README

Data and Analytical Files for Bapst et al. 2016 Theropod Tip-Dating Manuscript

The supplementary data package for this study consists of several sets of files. 

The first two sets are input xml files for our two BEAST2 tip-dating analyses, and Nexus files containing the posterior tree sample, the maximum clade credibility (MCC; i.e. the phylogeny with the highest sampled posterior probability) tree (with a 30% burn-in) and the half-compatibility ('majority-rule') summary tree (with a 30% burn-in).

	B2noSA_inputFile.xml
	B2noSA_majrule_burn03.nex
	B2noSA_mcc_burn03.nex
	B2noSA_treelog.nex

	B2SA_inputFile.xml
	B2SA_majrule_burn03.nex
	B2SA_mcc_burn03.nex
	B2SA_treelog.nex

Summarizing BEAST2 tree samples as half-compatibility ('majority-rule') summary trees with posterior support values is not straightforward with typical software, so we wrote an R script to do this.
	
	makeBEAST2_majRule_02-05-16.R

The next set contains nexus files associated with the MrBayes tip-dating analysis, including the input script, a nexus file containing 100 trees randomly sampled from the posterior (post 30% burn-in), and the MCC and half-compatibility ('majority-rule') summary trees (both with 30% burn-in) in nexus format.

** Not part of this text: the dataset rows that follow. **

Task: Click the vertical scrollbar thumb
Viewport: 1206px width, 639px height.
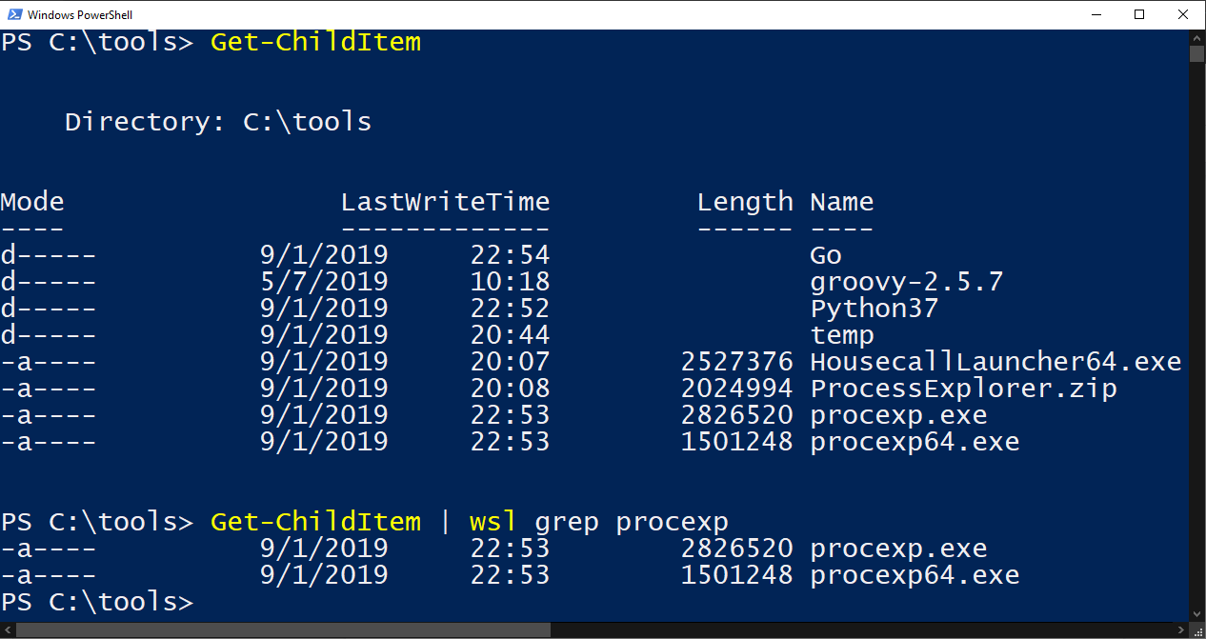Action: coord(1196,52)
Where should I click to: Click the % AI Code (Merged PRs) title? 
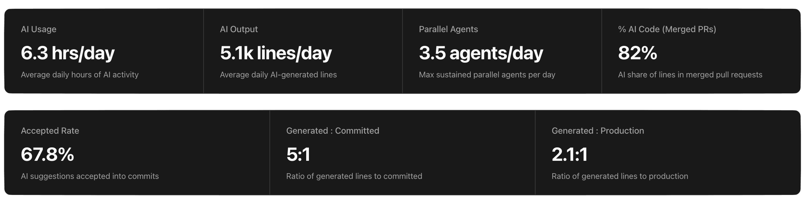pyautogui.click(x=667, y=29)
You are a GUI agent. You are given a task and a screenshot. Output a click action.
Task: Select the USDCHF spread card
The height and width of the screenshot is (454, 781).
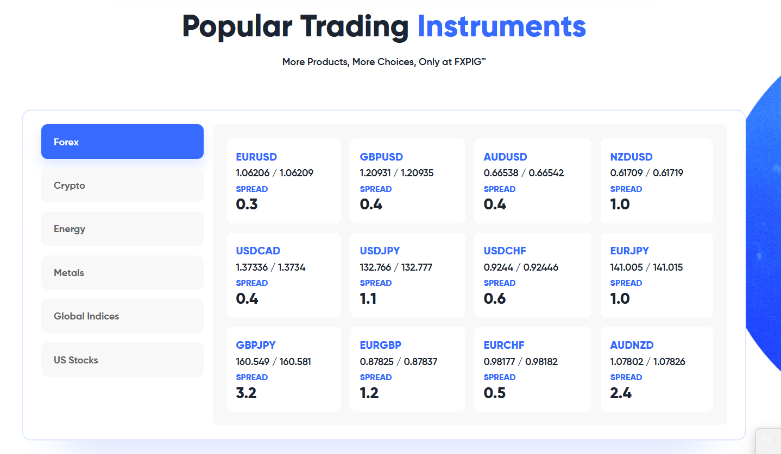533,275
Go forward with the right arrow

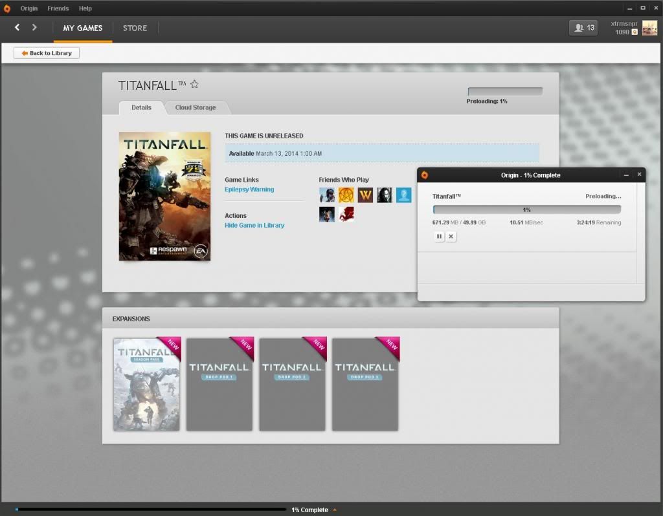pos(34,27)
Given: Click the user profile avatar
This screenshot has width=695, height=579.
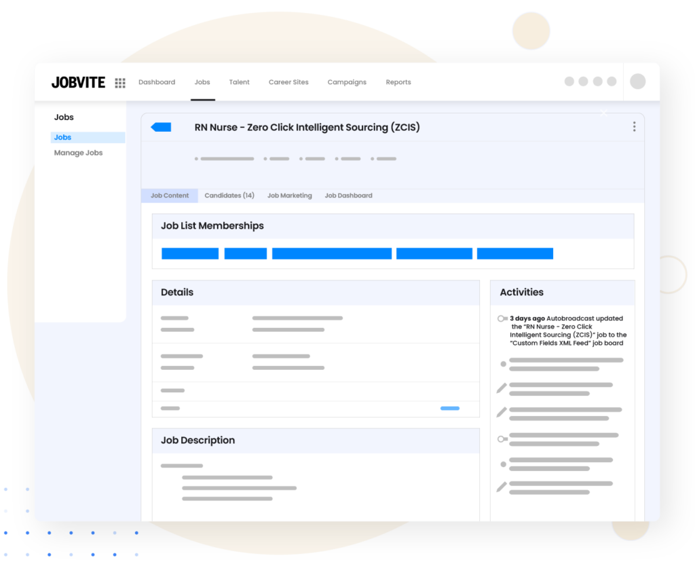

	MrBayesSA_100treeSample_burn03.nex
	MrBayesSA_input_script.nex
	MrBayesSA_majrule_burn03.nex
	MrBayesSA_mcc_burn03.nex

For comparing to tip-dating analyses, we conducted maximum-parsimony analyses using TNT and obtained 540 most-parsimonious topologies. These are provided in a Newick string format file, which can be read with function read.tree in R package ape:

	TNT_most_parsimonious_trees.tre

In doing our analyses, we also needed two topologies published previously by Xu et al. 2011 (a majority-rule tree from a maximum-parsimony analysis, provided in their Figure S6) and Lee and Worthy 2012 (a maximum-likelihood tree found using a RAXML analysis and figured in the main text of their paper) using this character matrix. These topologies don't seem to be available freely online, so we reproduced them from their figures and provide them here in Nexus format:

	theropod_tree_XuEtAll2011_FigS6_02-01-16.nex
	theropod_tree_LeeWorthy2011_RAXML_02-01-16.nex

We also needed a dataset of body mass estimates from theropods for comparative analyses, taken from Benson et al. 2014. The original format provided by Benson et al. was not immediately applicable to our dataset, so we reformatted the data as a plain-text table:

	mass_data_for_PCMs_BensonEtal14_10-27-14.txt

Age data for taxa in this analysis were formatted for use in R analyses as a 'timeList' object, which is an R 'list' object composed of two separate matrices: one indicating the start and end times of geologic intervals, and a second indicating the first and last intervals of taxa (by referencing the first matrix). This is saved as a ASCII text representation that can be read back into R via the function 'dget()'.
	
	timeList_sorted_asIs_theropods_DWB_11-05-14.txt

All post-inference analysis and visualization were done in R, via an Rmarkdown script in RStudio. The script (a .Rmd), the resulting markdown PDF with output and figures, and the saved workspace file are included in our supplemental data materials:
	
	birdtreecomparison_03-07-16.Rmd
	birdtreecomparison_03-07-16.pdf
	birdtree_workspace_03-07-2016.Rdata

Finally, all published figures were created entirely from within R, using the saved workspace from the Rmarkdown script and the following R script:
	
	figures_theropod_06-17-16.R

All analyses were performed with BEAST v2.3.1, MrBayes v3.2.6, TNT v11, and R v3.2.3 with R packages ape v3.4, geiger v2.06, paleotree v2.6, and phangorn v2.02.